Mr. Espenilla has said separately that solid economic growth can “absorb” the impact of higher interest rates, as the government expects a 7-8% expansion this year from 2017’s 6.7% and a 6.3% average in 2010-2016.

The BSP kept rates steady at 2.5-3.5% during its March 22 review even as inflation continued its ascent as of end-February, with the view that domestic economic activity will remain upbeat and price increases will normalize by 2019.

“While some market indications point to rising inflation expectations, nothing at this point suggests that the market expects persistent significant surge in consumer prices through 2019 that would warrant a change in the monetary policy stance,” BSP Deputy Governor Diwa C. Guinigundo also said over the weekend in defense of the MB’s latest decision.

The BSP will review its policy stance on May 10.

INFLATION OUTLOOK
Economists were also in agreement that consumer prices will not be slowing down anytime soon.

“We expect it to continue to drift higher as the impact of TRAIN reforms have yet to fully play out,” Nomura’s Messrs.

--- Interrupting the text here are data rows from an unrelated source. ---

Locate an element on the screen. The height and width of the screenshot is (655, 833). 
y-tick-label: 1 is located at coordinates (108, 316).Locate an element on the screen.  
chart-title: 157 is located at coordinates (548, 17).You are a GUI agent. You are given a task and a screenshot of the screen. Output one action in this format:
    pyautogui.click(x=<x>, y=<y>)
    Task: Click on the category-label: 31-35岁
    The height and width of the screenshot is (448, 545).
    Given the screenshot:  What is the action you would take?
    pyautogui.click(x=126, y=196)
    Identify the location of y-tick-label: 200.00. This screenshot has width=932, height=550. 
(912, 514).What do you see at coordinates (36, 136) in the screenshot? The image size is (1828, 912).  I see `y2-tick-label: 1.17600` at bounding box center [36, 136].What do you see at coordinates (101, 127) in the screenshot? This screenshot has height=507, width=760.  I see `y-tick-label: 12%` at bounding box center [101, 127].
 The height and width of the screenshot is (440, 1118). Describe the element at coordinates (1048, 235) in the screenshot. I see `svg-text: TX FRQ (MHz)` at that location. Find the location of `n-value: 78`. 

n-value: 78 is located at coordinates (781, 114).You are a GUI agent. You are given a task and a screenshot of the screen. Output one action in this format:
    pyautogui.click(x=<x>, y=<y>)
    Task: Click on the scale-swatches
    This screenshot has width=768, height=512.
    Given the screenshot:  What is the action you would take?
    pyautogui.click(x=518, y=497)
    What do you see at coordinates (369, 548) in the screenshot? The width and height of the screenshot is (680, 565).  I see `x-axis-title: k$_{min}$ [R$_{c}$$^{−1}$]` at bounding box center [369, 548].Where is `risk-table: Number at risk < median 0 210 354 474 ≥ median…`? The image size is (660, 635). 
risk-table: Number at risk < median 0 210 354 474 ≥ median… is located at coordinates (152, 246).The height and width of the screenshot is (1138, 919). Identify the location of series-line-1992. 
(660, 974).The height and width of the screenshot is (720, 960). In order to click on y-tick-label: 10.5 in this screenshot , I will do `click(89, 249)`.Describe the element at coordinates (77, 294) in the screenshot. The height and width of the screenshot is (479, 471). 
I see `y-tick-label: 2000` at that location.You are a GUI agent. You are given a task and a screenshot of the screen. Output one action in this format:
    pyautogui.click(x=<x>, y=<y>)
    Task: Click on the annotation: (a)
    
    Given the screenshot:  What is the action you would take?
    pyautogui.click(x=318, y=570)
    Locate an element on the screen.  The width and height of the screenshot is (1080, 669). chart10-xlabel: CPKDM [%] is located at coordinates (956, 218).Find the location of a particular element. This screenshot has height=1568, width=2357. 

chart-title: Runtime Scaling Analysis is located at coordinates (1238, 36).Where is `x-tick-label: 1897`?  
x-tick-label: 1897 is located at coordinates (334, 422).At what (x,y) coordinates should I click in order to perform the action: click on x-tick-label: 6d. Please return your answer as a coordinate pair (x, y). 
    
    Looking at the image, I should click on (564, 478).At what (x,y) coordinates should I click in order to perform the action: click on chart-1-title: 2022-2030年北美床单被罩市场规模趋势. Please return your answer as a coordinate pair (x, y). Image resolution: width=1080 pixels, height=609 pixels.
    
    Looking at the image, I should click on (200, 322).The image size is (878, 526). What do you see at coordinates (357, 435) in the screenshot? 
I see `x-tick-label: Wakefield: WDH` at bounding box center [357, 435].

Paracuelles and Boonnuch said, referring to the Tax Reform for Acceleration and Inclusion law that took effect in January.

For RCBC’s Mr. Ricafort, inflation could pick up further in April due to higher transport fares.

“Inflation could average above four percent in 2018, but could be temporary/transitory due to higher cost/supply-side factors [exceeding demand],” Mr. Ricarfort said, adding that it “may start to normalize upon crossing 2019.”

For Security Bank’s Mr. Taningco: “For the month of April, my initial reading is for the inflation rate to hover slightly above four percent amid food price inflation, weak peso, elevated oil prices and electricity rate hike.”